In particular, public health officials in New York are warning about Powassan disease, which is a rare but far more dangerous form of Lyme disease. Powassan causes inflammation of the brain and can lead to death or permanent disability in 60% of cases. There is no real treatment known.
That is not to say that Lyme is not a serious disease by itself. To highlight just how serious this disease is, USA Today recently published a story written by the mother of a young girl who suffers daily from Lyme disease. The first-hand account is a terrifying look into how these tick-related diseases can affect families.
Jamie Buss, a mother from the Rochester, NY area, described how her 8-year-old daughter Ella suffered from mysterious headaches and joint pain, which eventually culminated in a positive test for Lyme disease. But when Ella’s symptoms continued to worsen, Buss struggled to find a doctor who could even treat her daughter’s disease.

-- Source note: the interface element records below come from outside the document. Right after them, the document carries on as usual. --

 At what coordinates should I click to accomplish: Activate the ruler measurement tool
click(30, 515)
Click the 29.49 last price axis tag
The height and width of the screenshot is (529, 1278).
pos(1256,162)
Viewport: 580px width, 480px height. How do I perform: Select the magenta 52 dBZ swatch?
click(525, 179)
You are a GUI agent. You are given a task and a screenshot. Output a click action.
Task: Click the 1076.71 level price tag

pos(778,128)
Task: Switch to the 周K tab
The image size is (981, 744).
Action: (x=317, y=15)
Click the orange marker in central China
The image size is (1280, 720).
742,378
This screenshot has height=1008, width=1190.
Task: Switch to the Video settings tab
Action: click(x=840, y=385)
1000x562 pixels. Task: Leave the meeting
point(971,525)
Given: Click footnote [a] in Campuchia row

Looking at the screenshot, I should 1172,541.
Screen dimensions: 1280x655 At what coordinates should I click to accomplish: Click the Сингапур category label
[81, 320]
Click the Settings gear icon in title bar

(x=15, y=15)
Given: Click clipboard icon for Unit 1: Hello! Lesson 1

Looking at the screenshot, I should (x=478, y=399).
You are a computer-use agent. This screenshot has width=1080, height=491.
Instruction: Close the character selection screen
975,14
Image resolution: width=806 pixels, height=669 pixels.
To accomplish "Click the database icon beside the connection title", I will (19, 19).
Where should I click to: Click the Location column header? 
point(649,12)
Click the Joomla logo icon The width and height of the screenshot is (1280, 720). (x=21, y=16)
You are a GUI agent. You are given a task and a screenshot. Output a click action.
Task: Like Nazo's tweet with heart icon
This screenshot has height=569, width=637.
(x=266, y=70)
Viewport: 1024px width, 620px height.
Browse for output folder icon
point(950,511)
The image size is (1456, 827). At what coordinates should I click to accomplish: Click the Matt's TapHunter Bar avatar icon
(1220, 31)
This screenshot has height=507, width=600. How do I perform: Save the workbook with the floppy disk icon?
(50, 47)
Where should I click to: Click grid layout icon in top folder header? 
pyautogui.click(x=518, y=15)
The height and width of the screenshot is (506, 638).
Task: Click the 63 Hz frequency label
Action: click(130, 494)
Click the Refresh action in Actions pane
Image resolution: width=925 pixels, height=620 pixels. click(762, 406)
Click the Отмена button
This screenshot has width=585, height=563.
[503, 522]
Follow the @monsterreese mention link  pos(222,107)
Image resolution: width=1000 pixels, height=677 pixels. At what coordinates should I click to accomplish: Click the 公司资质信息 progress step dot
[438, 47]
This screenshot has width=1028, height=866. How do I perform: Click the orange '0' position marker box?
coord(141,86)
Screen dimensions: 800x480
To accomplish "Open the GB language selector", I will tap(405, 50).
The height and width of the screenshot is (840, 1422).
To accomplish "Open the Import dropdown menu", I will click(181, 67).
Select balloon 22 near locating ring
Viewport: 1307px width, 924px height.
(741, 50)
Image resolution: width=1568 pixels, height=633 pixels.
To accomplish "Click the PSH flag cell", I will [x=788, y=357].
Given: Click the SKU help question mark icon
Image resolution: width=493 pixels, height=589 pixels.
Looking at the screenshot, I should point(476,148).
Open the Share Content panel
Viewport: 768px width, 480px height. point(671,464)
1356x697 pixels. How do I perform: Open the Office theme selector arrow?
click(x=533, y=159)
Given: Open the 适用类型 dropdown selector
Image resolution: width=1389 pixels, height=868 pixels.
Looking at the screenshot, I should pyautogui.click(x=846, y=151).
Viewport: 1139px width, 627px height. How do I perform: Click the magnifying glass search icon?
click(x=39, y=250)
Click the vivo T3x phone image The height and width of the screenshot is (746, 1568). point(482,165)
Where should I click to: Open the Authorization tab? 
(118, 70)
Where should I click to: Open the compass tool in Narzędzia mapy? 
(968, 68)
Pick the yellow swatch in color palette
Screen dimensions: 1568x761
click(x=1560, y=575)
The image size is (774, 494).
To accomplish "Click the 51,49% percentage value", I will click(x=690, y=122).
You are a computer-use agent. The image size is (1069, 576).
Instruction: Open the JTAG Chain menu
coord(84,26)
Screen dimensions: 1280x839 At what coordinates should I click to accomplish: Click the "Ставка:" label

But not even one Lyme-literate doctor practiced near our Rochester, N.Y., suburb, so we had to travel 4½ hours for an appointment. After more rounds of blood work, tests showed that Ella suffered not only from Lyme, but also two other tick-related diseases, co-infections further complicating her path to recovery.
While I would like to tell you that things have gotten far better, I just can’t. This winter, our second since her official diagnosis, brought on the worst pain she has experienced yet.
In a span of a few months, she either arrived to school late, left early or didn’t go at all 40% of the time.
As temperatures continue to rise and New York kids enjoy summer break, the unusually severe tick season will put more people at risk of Lyme and Powassan disease. Already, Americans are spending billions of dollars each year on pest control services. Around the country, U.S. residents spend upwards of $2 billion fighting termites, while billions more are spent fighting bed bugs, ants, stinging insects, and other pests.
And when it comes to ticks, prevention is the best medicine.
This year is looking to be the worst tick season in years, and pest control experts agree that it is especially important to pay attention and take precautions against potential risks.
Some symptoms of Lyme disease are:
- Various types of headaches.
- Blurred and double vision, insomnia, and concentration problems.
- Feeling of needles in feet when walking.
- Something akin to an asthma attack.
- Stomach pain and chest pains so severe it is hard to stand straight.
To avoid tick-borne diseases, experts recommend taking two crucial steps: treat any family pets for ticks and apply tick-repellent before spending time outdoors in tick-infested areas.
Experts also state that, upon discovering a tick, one should “use a set of tweezers to pull it upward and out of the skin, then consider sending it to a lab for testing.” This is to be sure that there are no diseases like Lyme that may spread to the bitten individual.